Gray Hair Linked with Increased Risk of Coronary Artery Disease in Men
Gray hair has been linked with an increased risk of coronary artery disease in men, in a study presented this month at EuroPrevent 2017 in Malaga, Spain.
According to Dr. Samuel and co-authors, patients at high risk of CAD should have regular check-ups to avoid early cardiac events by initiating preventive therapy. Image credit: Arek Socha.
“Cardiovascular disease is a leading cause of death worldwide,” said study corresponding author Dr. Irini Samuel, a researcher in the Department of Cardiology at Cairo University, Egypt.

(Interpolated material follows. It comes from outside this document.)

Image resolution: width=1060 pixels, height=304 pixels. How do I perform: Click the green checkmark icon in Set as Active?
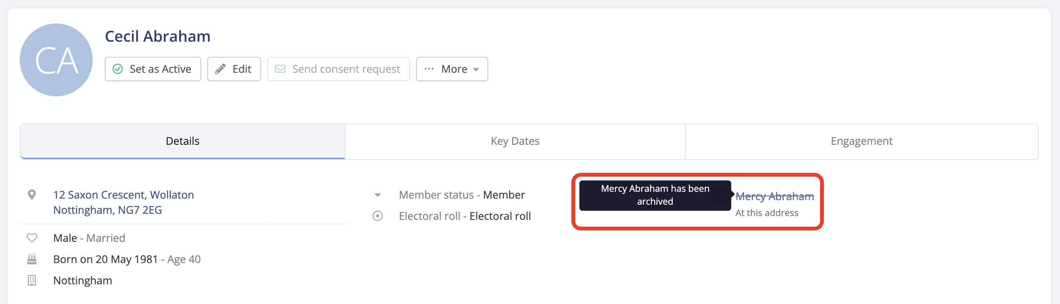(118, 69)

“Aging is an unavoidable coronary risk factor and is associated with dermatological signs that could be a marker for an increased coronary risk.”
“We tested the hypothesis that hair graying as a visible marker of aging is associated with risk of coronary artery disease (CAD) independent of chronological age.”
Dr. Samuel and co-authors assessed the prevalence of gray hair in patients with CAD and whether it was an independent risk marker of disease.
The researchers analyzed the data from 545 adult men who underwent multi-slice computed tomography (CT) coronary angiography for suspected CAD.
The participants were divided into subgroups according to the presence or absence of CAD, and the amount of gray/white hair.
“The amount of gray hair was graded using the hair whitening score: 1 – pure black hair, 2 – black more than white, 3 – black equals white, 4 – white more than black, and 5 – pure white,” the authors explained.
They found that a high hair whitening score (grade 3 or more, predominately white hair) was associated with increased risk of CAD independent of chronological age and established cardiovascular risk factors.
Patients with CAD had a statistically significant higher hair whitening score and higher coronary artery calcification than those without CAD.
In multivariate regression analysis, age, hair whitening score, hypertension and dyslipidaemia were independent predictors of the presence of atherosclerotic CAD. Only age was an independent predictor of hair whitening.
“Atherosclerosis and hair graying occur through similar biological pathways and the incidence of both increases with age,” Dr. Samuel said.
“Our findings suggest that, irrespective of chronological age, hair graying indicates biological age and could be a warning sign of increased cardiovascular risk.”